── Text provided ──

The program is simple.
Receives a character using the software serial and activates or deactivates a pin.
The problem is that if a pin is high, and I send another character to activate another pin, the pin that was activated goes low and I have to activate it again.
I think this happens because the program is changing the pins when it receives some data.
What could be happening?
Code: |
#include <12F629.h>
//#fuses INTRC_IO,NOWDT,NOBROWNOUT,NOPROTECT,NOMCLR
#FUSES NOWDT //No Watch Dog Timer
#FUSES INTRC_IO //Internal RC Osc, no CLKOUT
#FUSES CPD //No EE protection
#FUSES PROTECT //Code not protected from reading
#FUSES NOMCLR //Master Clear pin enabled
#FUSES NOPUT //No Power Up Timer
#FUSES NOBROWNOUT //No brownout reset
#use delay(clock=4000000)
#use rs232(baud=9600, rcv=PIN_A3)
//#use fast_io(a)

───

Work instructions
1. In the forum post, what baud rate is set for the rs232 line?
2. Put this sentence from the forum post into Spanish: "I think this happens because the program is changing the pins when it receives some data."
3. Alter the passage of the forum post starting at "The problem is" and ending at "could be happening?" so that "character" becomes "byte", and write out the whole passage.
Answer from the forum post alone.

── Dataset excerpt ──

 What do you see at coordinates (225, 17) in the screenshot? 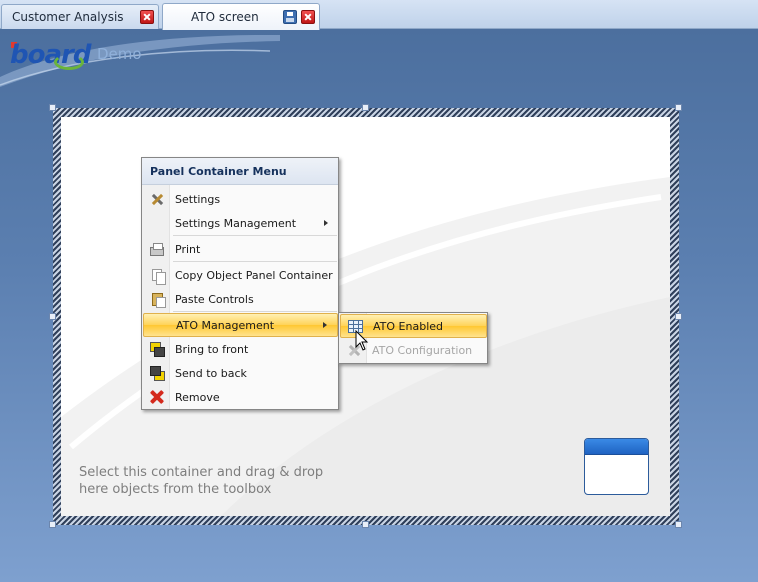
I see `tab-label: ATO screen` at bounding box center [225, 17].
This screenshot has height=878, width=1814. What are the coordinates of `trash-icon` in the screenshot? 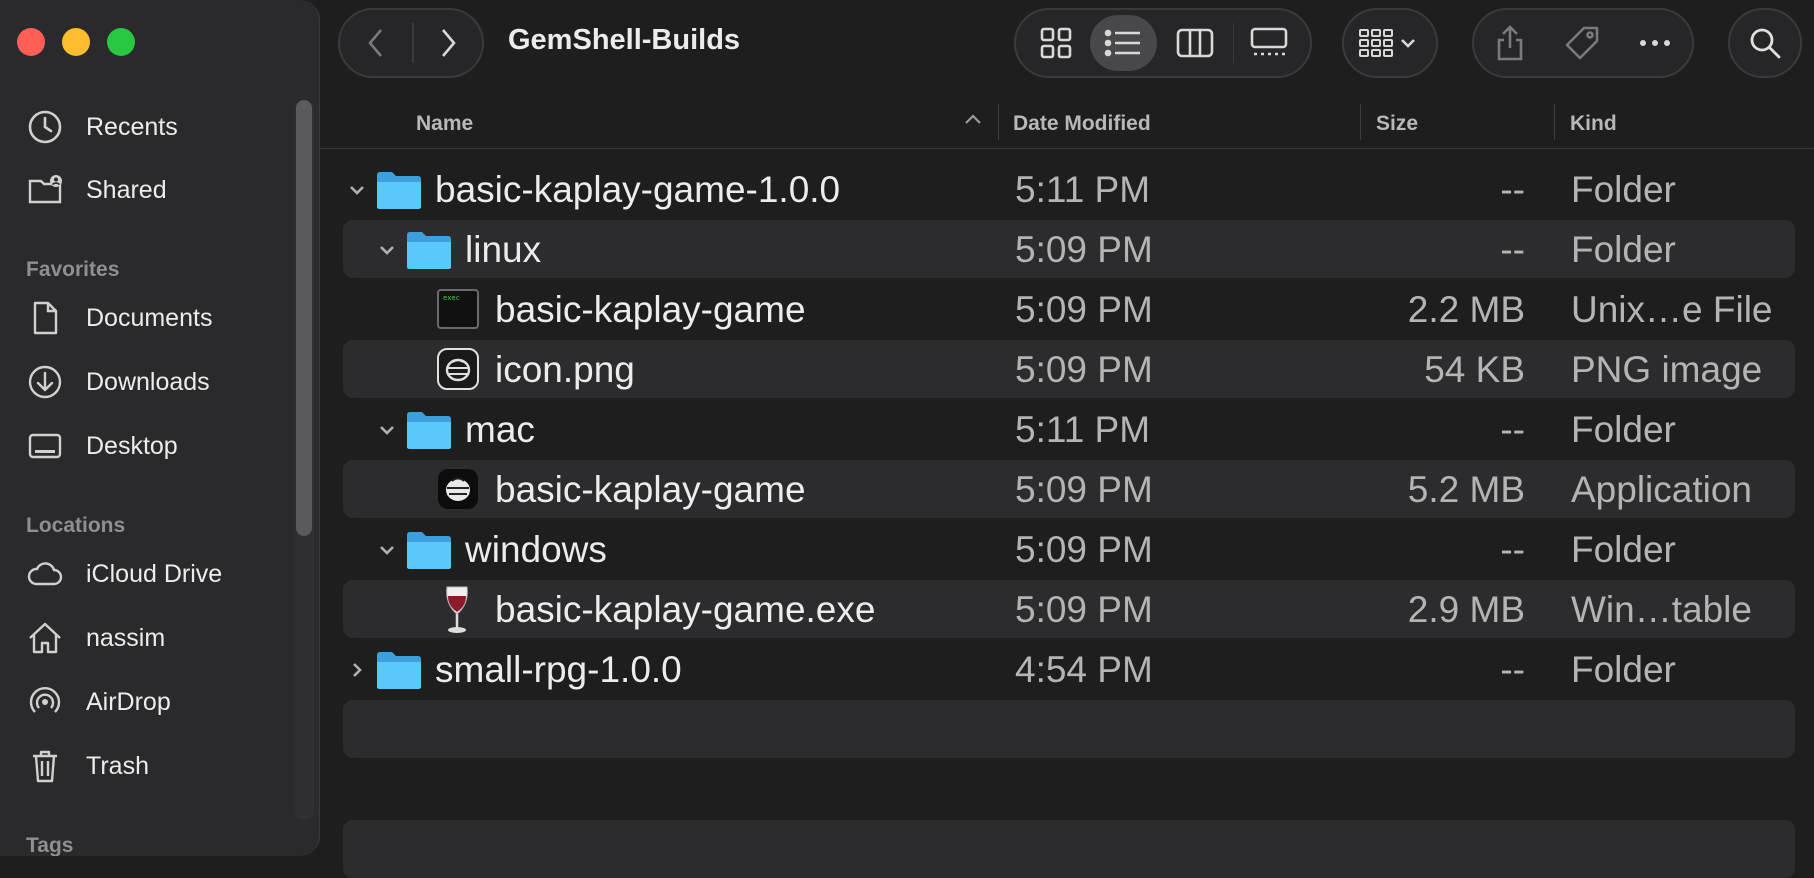 It's located at (45, 766).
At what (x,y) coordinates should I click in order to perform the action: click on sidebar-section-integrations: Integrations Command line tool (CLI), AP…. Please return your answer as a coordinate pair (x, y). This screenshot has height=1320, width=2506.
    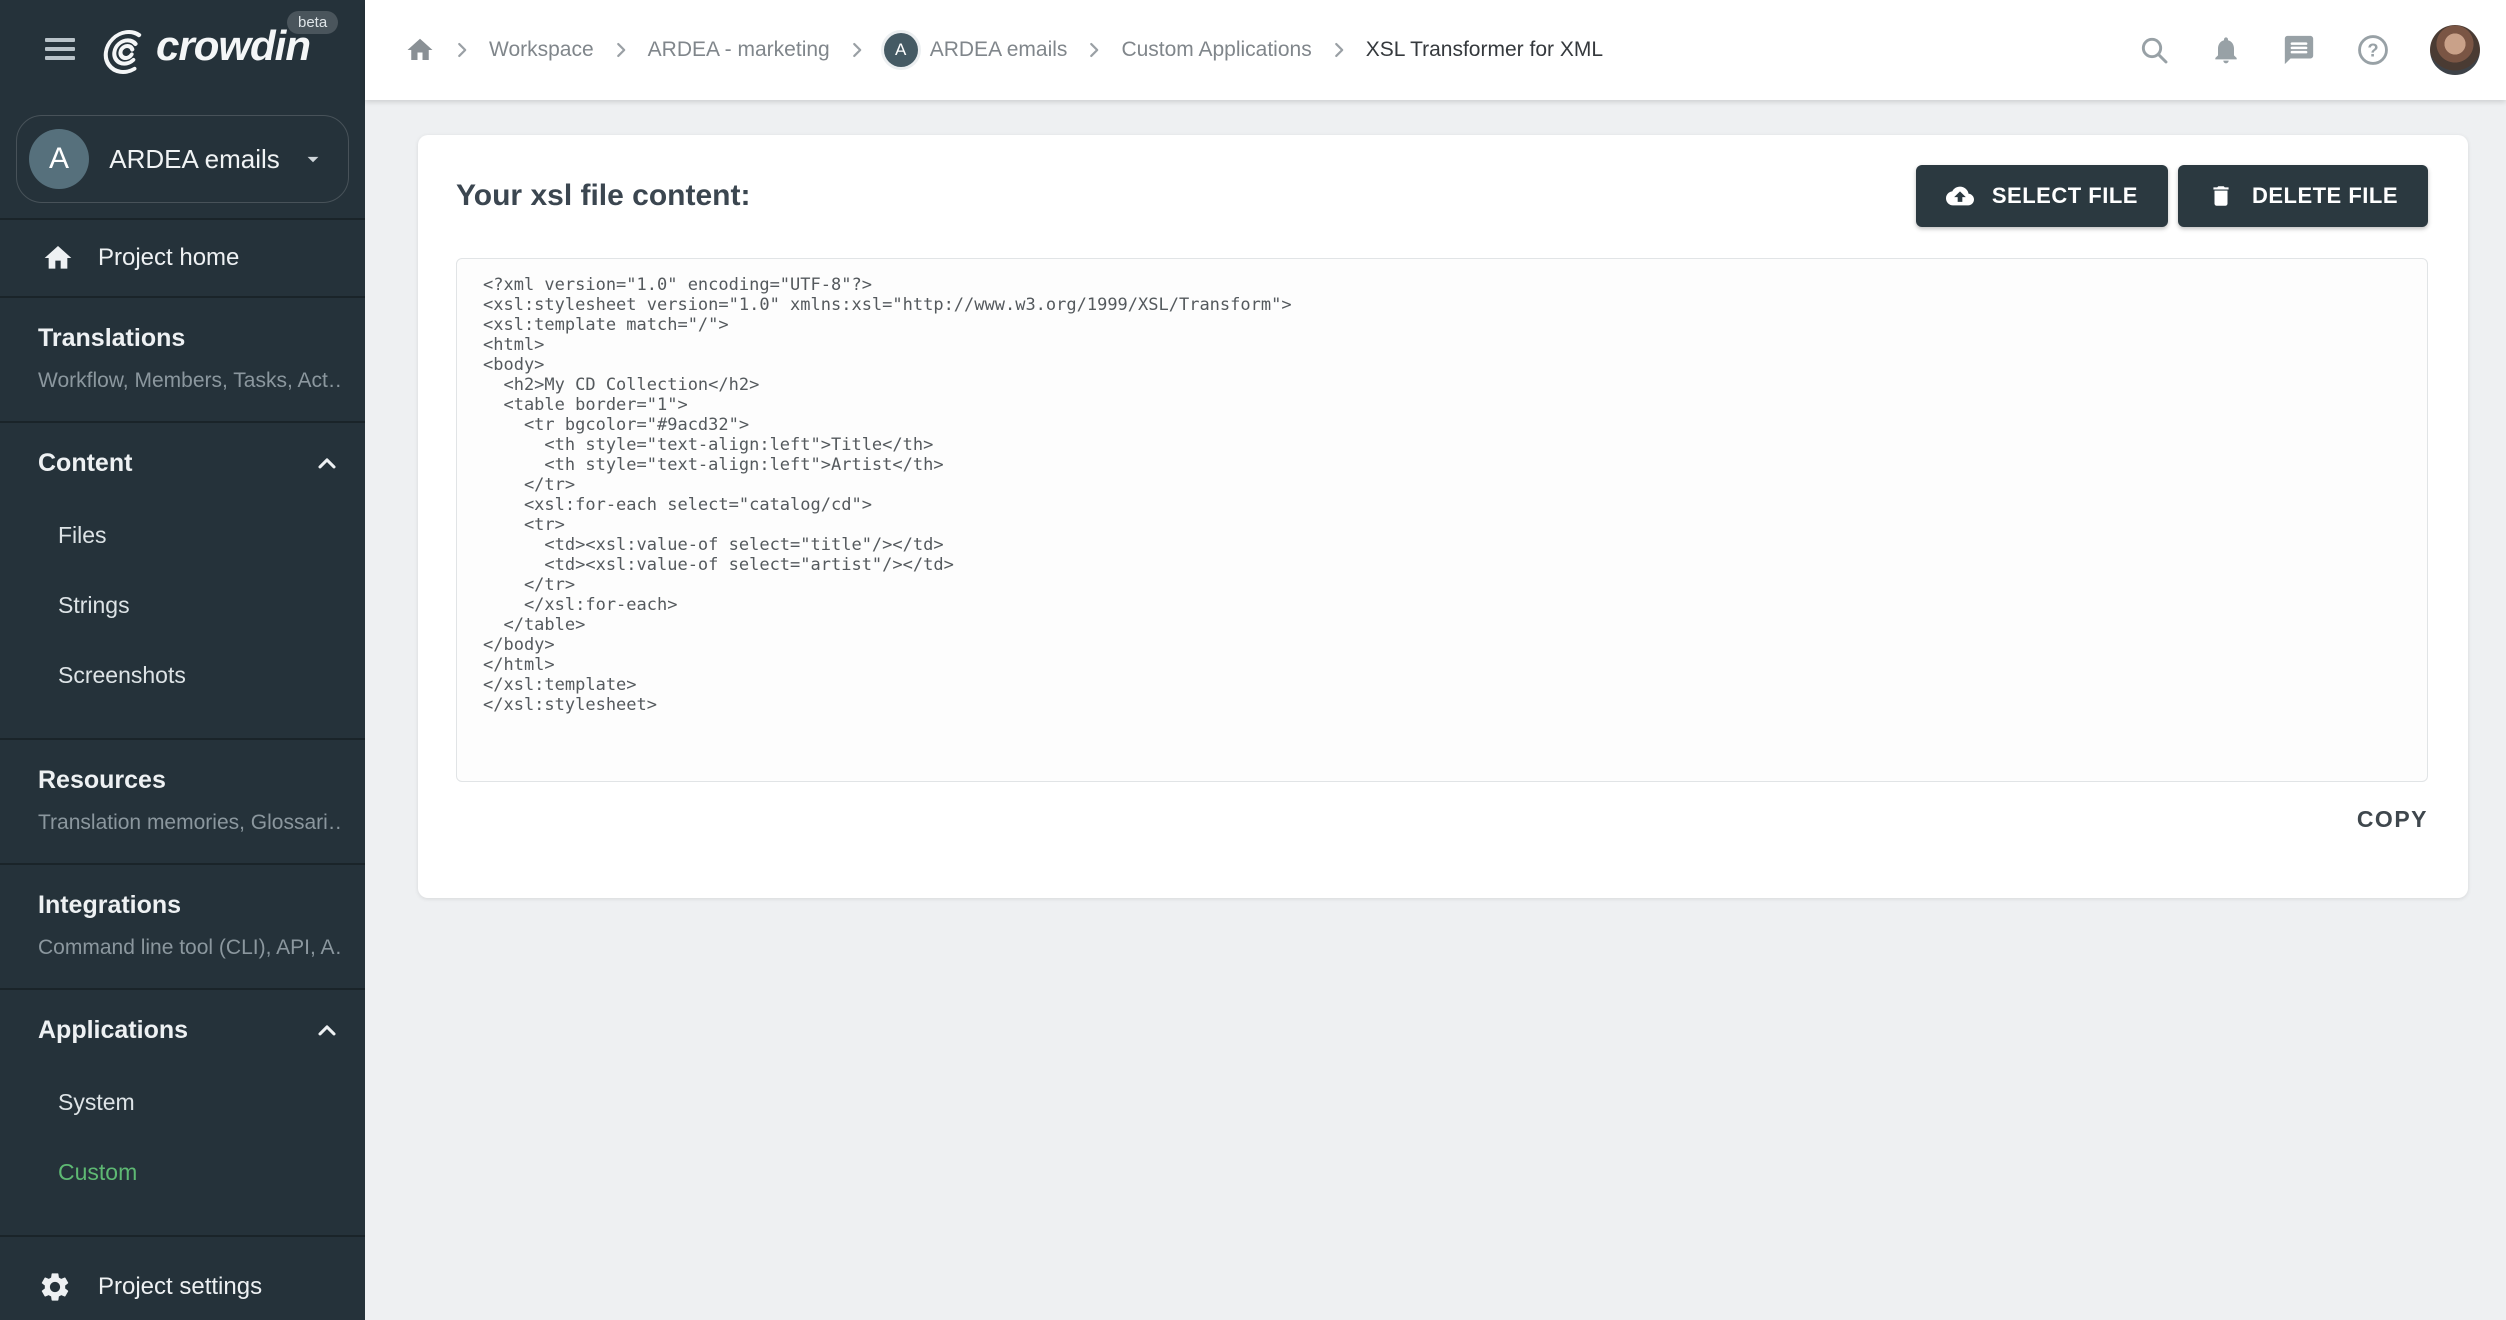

───

Per-task answers
1. 9600

2. Creo que esto sucede porque el programa está cambiando los pines cuando recibe algunos datos.

3.
The problem is that if a pin is high, and I send another byte to activate another pin, the pin that was activated goes low and I have to activate it again.
I think this happens because the program is changing the pins when it receives some data.
What could be happening?